James Shirley, the biologist was denied tenure by MIT. An African-American, he claims racism. I suspect (but cannot prove) however, that it is his anti-human cloning and ESCR mindset that caused his denial—which is highlighted in “A Stem-Cell Heretic Makes His Case: MIT Scientist Says Embryo Research Is Unlikely to Lead to Cures,” byline Peter Landers of the Wall Street Journal (no link). Here are some good pull quotes:
Embryonic stem-cell researchers are prone to touting the potential of their work to treat all sorts of ailments, from diabetes to Parkinson’s disease. Don’t bet on it, says James Sherley, a stem-cell specialist himself, who has become a notable heretic in the field... The 49-year-old MIT associate professor, who earned M.D. and Ph.D. degrees from Johns Hopkins University, formed his scientific view after many years studying cancer and cell division. He thinks embryonic stem cells, to be useful, would have to be turned into adult stem cells first. In that case, he asserts, there is no need to rush into research with the embryonic cells...The story makes it clear that Shirley’s views are heterodox. But science is supposed to have heterodox thinkers. Unfortunately, the word “heretical” used in the headline is the precise problem with science today: Scientists who don’t unequivocally support ESCR and human cloning research can expect to be metaphorically burned at the stake.
Stem cells from embryos only a few days old have the power to turn into any organ. [Actually, this remains entirely theoretical since it hasn’t been actually accomplished.] Thus the hope for cures: If embryonic stem cells can be coaxed to turn into pancreatic cells making insulin, for example, diabetics treated with the cells might be able to avoid regular insulin injections. In theory, the same starting line of embryonic cells could be used to create new nerve cells for the paralyzed, cardiac cells for damaged hearts and so on. Stem cells in adults, by contrast, are generally limited to replenishing the organs where they’re produced.

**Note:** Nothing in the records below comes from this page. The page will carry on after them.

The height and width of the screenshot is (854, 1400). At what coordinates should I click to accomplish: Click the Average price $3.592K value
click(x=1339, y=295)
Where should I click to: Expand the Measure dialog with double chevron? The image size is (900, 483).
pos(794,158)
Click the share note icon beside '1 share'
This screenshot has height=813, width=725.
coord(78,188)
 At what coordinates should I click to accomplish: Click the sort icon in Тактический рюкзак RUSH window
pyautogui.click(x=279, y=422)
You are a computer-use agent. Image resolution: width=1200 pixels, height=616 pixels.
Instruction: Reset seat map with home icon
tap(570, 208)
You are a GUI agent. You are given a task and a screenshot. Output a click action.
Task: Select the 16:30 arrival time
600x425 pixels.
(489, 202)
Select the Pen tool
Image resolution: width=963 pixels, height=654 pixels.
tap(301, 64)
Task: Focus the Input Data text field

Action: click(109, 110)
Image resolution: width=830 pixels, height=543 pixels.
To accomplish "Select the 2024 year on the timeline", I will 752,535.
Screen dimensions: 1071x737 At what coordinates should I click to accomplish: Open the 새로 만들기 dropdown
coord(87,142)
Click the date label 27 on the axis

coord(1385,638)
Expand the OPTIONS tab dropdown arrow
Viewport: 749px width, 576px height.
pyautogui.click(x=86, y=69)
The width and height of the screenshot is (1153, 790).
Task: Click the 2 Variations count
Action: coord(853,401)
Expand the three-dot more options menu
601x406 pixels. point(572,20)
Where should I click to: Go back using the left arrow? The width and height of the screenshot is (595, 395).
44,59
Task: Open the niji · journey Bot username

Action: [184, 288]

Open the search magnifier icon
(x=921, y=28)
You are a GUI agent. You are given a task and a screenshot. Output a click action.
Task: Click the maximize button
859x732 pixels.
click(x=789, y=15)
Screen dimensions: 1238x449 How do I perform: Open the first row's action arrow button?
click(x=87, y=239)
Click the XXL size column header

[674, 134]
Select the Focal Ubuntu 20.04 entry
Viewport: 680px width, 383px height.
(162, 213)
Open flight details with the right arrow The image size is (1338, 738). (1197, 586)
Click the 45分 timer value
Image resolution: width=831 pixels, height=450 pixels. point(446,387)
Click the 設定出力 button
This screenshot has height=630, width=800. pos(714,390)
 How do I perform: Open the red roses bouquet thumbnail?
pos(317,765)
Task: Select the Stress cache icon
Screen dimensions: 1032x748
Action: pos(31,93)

But Dr. Sherley isn’t buying the proposition that more-versatile embryonic stem cells would be easier to use in treatment. The transformation of an embryonic stem cell, he says, is a one-way street: Once one of the cells turns, say, into a pancreatic cell, it can’t go back. That’s different from adult stem cells, which typically divide into two—one “differentiated” cell with a specific function and another stem cell. In this way, adult stem cells keep their own numbers steady, even as they regenerate the organ they belong to.